● **DO ZROBIENIA**
- a) Powtórz dosłownie fragment tekstu o umorzonym śledztwie w sprawie nagrań działaczy PiS. Zacznij od słów „Jak ustaliła Wirtualna”, a skończ na słowach „politycznego Ryszard Madziar.”.
- b) Zamień, proszę, wiersze listingu na tabelę Markdown z kolumnami „Nr” i „Wiersz”. Zacznij od wiersza, w którym jest „Open the More time range options”, i skończ na ostatnim wierszu listingu, pomijając puste wiersze i obrazy.

● **FRAGMENT DO PRZECZYTANIA**
#####

Nagrali działaczy PiS. Prokuratura umarza śledztwo

Jak ustaliła Wirtualna Polska, prokuratura Warszawa-Praga umorzyła śledztwo ws. nagrań wołomińskich działaczy PiS, którzy oferowali intratne stanowiska radnej, w zamian za przejście do ich klubu. Na nagraniach pojawia się nazwisko wicepremiera i ministra aktywów państwowych Jacka Sasina, a na jednym z nagranych polityków jest szef jego gabinetu politycznego Ryszard Madziar.

Nagrali działaczy PiS. Prokuratura umarza śledztwo
Źródło zdjęć: © East News
Sylwester Ruszkiewicz

29.04.2020 | aktual.: 29.04.2020 18:16

Afera wybuchła w marcu 2019 roku. Wtedy to, Radio Zet ujawniło treść nagrania, na którym radny PiS Kazimierz T. proponuje radnej z konkurencyjnego klubu, że wstawi się za nią u wojewody. Radna spóźniła się ze złożeniem mandatu ławnika, w efekcie może stracić mandat radnej. Wojewodą mazowieckim był wówczas Zdzisław Sipiera z Prawa i Sprawiedliwości.

Co stoi za propozycją? Opuszczenie klubu związanego z burmistrz Wołomina Elżbietą Radwan, przejście do niezależnych samorządowców (współpracowali z PiS) albo do klubu PiS. Dzięki temu transferowi, Prawo i Sprawiedliwość odzyskałoby większość w 21-osobowej Radzie.

Radna postanawia propozycję działacza PiS nagrać.

#####

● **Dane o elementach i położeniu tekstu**
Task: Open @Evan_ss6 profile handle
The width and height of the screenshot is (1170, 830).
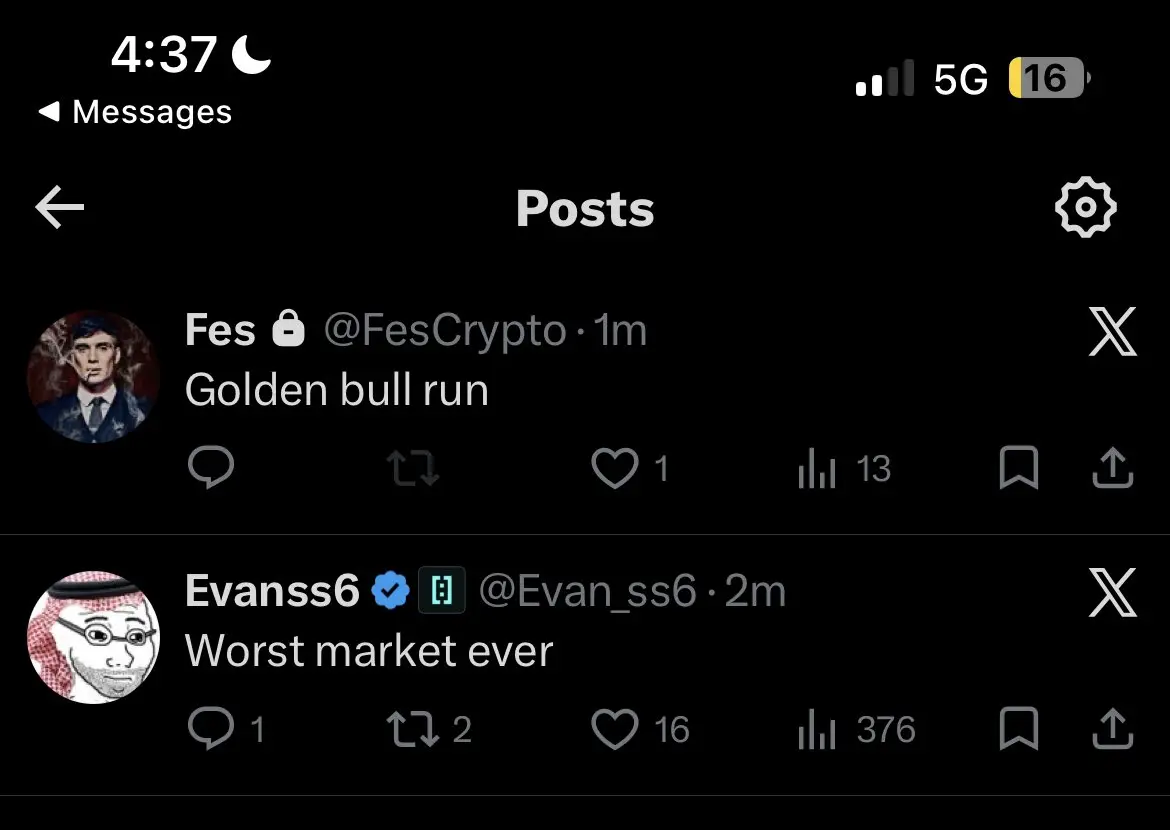Action: (587, 592)
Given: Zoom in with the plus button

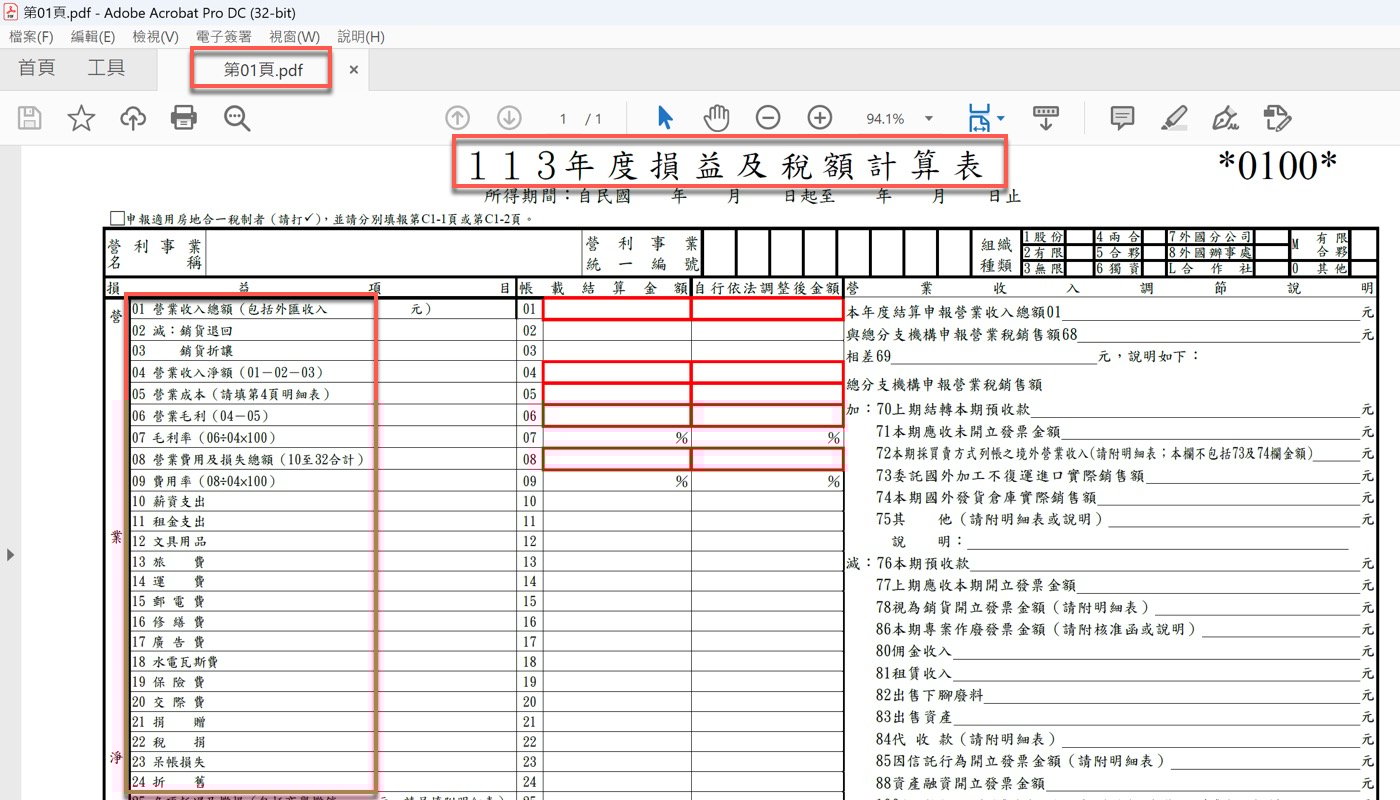Looking at the screenshot, I should [819, 117].
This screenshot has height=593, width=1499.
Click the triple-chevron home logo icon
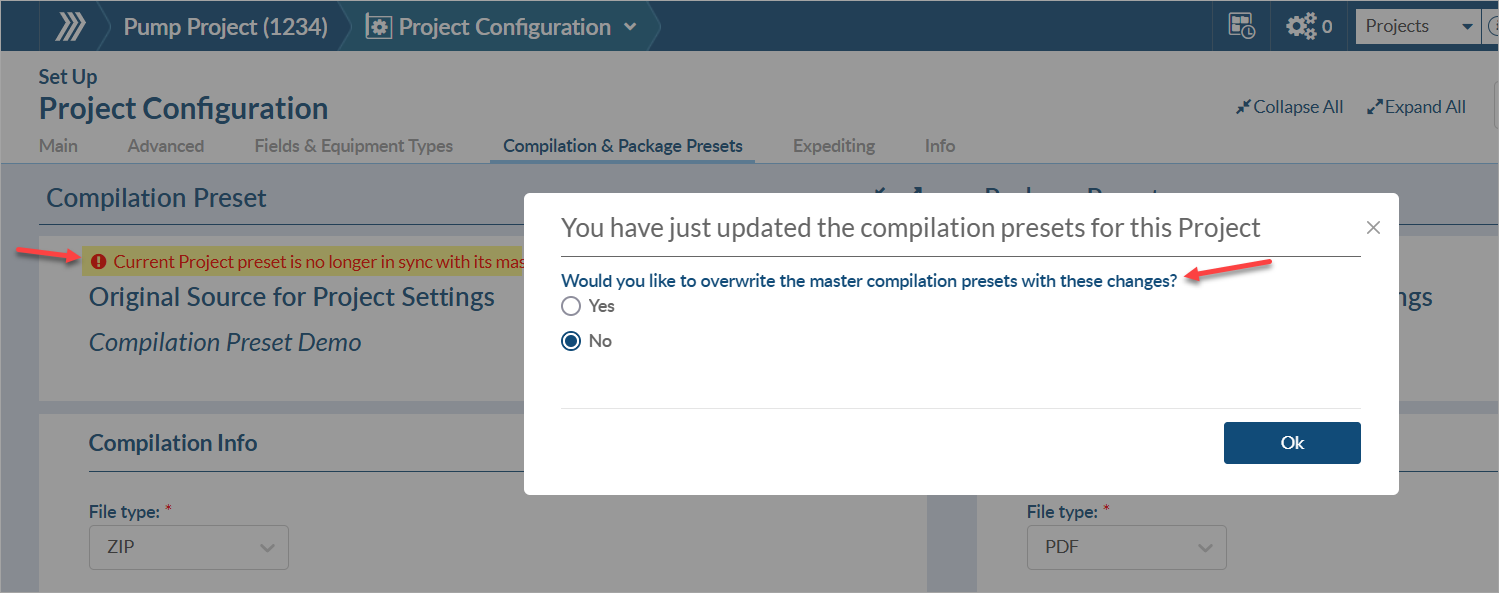point(70,27)
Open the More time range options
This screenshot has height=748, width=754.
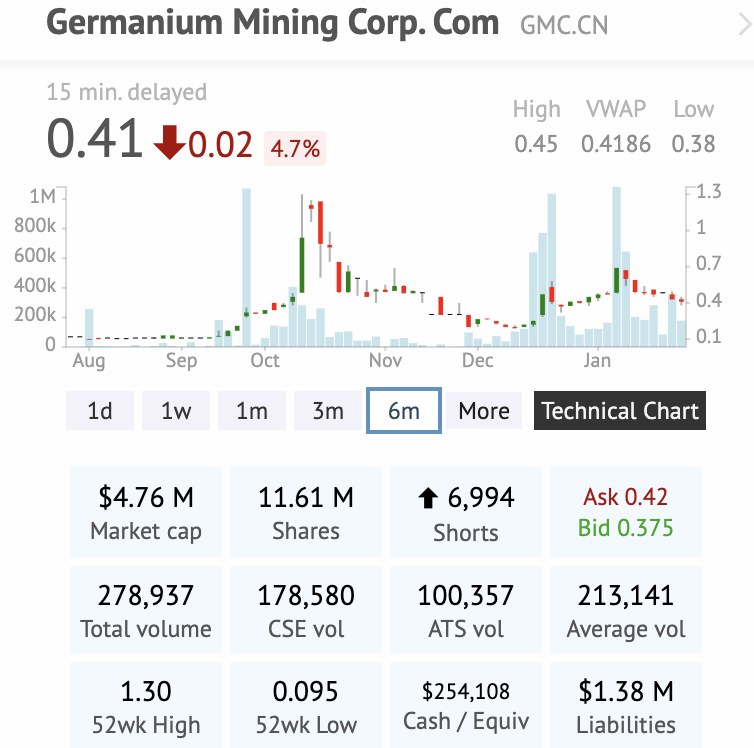(484, 411)
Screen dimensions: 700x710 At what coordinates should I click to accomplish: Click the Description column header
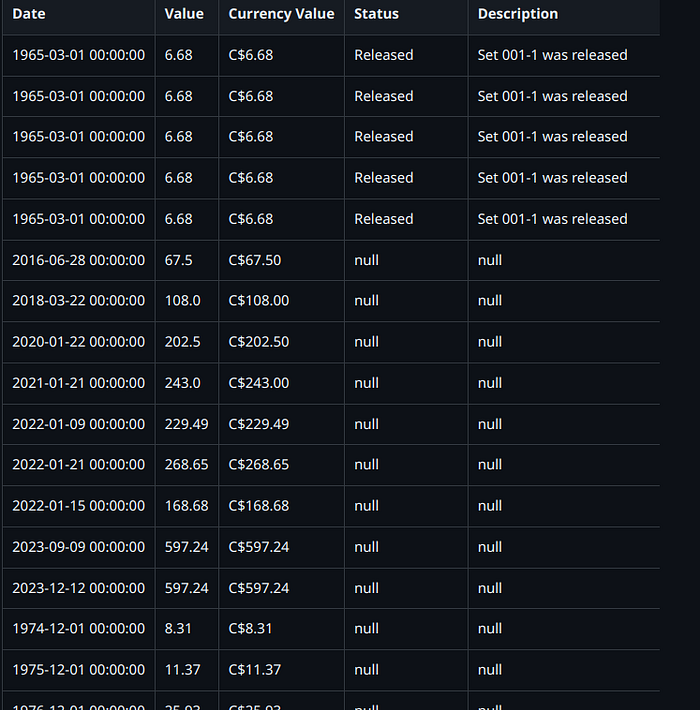coord(517,14)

#####

● **ODPOWIEDZI DO ĆWICZEŃ**
- a)
Jak ustaliła Wirtualna Polska, prokuratura Warszawa-Praga umorzyła śledztwo ws. nagrań wołomińskich działaczy PiS, którzy oferowali intratne stanowiska radnej, w zamian za przejście do ich klubu. Na nagraniach pojawia się nazwisko wicepremiera i ministra aktywów państwowych Jacka Sasina, a na jednym z nagranych polityków jest szef jego gabinetu politycznego Ryszard Madziar.

- b)
| Nr | Wiersz |
|---|---|
| 1 | Open the More time range options |
| 2 | This screenshot has height=748, width=754. |
| 3 | (484, 411) |
| 4 | Screen dimensions: 700x710 At what coordinates should I click to accomplish: Click the Description column header |
| 5 | coord(517,14) |